> _Passage given_:
+ + +
SLUSH PILE RESULTS


“From the Slush Pile” contest results

I actually got quite a few entries on this one, and I thought I’d share.

First of all, reference THIS POST to find the slush pile sentences to choose from.

The challenge was to take a sentence from the slush pile and expand it to a paragraph in the spirit in which the author (apparently) intended.

The resulting entries are pretty danged hilarious. Some came in from TMP, some from Consimworld, and some, actually, from literary-inclined Yahoogroups! Go figure!

Andy (TMP) said…
Freddy was in the habit of staring at Beverly’s legs as they peaked from her Susie Wong slit dresses. She had a dozen of them.

“Be careful what you wish for–” an expression Freddy now understood. He had meant to ask the Genie for a girl with a lot of leg– not a lot of legs!

The REAL Andy! (TMP?) said…
Ashala’s head felt like vermicelli slowly slipping off the platter of her sholders.

She knew when the pirates had taken her to this island that she would never be the same, but little did she know what power there was in his great noodly appendage. The FSM withdrew, having converted yet another folower to pastafarianism!

(Might make sense to a few of you…)

T.S. WILDE (Consimworld) sends:

1. Talan gestured at the controls. “Overheating of the glycgroms in the thermoperamulator. You know how it is.”

Moron nodded. “Yes, it’s almost as bad as the dayspan when the oscillatronulator leaked polytronomicrons all over the speculatronometer! How we laughed – once we’d cleared up the mess.”

“Good times,” murmured Talan, “Good times. I’ll miss Rabbitania.”

2. The afternoon was very calm but consolidated. The birds were singing but were not blithesome.

The clouds frolicked, if not with their usual winsomeness, across the corpulescent sky. It would be one of those days, full of perpetuosity, Carruthers meandered to himself, as he discombobulated his lovely cheese and hamming sandwich.

3. He groped in his trousers and came up with a dirty piece of trash which I thought he’d just throw away.

Instead, he whipped out a tiny digicam, snapped a digipic of the offending item and posted the disgusting picture on the WorldWideWalt for the sordid amusement of its mindless scions.

4. Weston was known for the firm but genital hold he had on his men. It was one of the reasons he was chosen for this mission over six other equally qualified men.

He was to lead the elite Village People squad in their quest to rule the airwaves, armed with nothing more than a few catchy hooks and an array of costumes.

Weston stroked his moustache, adjusted his leather cap and cracked his whip. “Let’s do it. Destination: the YMCA…”.
+ + +
> _Given material_:
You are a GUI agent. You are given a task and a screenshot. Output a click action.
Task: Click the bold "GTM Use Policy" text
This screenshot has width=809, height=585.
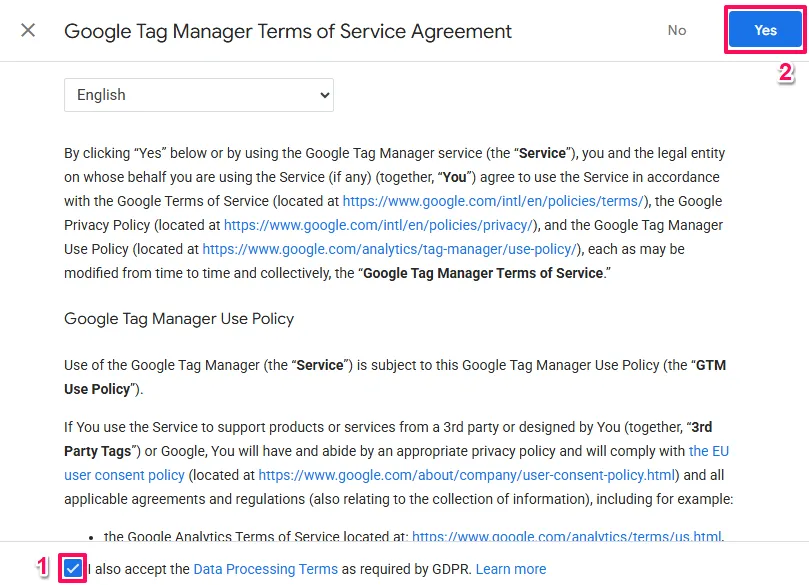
+ + +
> _Task description_:
Reproduce the slush pile contest results word for word, from "3. He groped" up to and including "equally qualified men.". None of the lines above are needed here.

> _Solution for this problem_:
3. He groped in his trousers and came up with a dirty piece of trash which I thought he’d just throw away.

Instead, he whipped out a tiny digicam, snapped a digipic of the offending item and posted the disgusting picture on the WorldWideWalt for the sordid amusement of its mindless scions.

4. Weston was known for the firm but genital hold he had on his men. It was one of the reasons he was chosen for this mission over six other equally qualified men.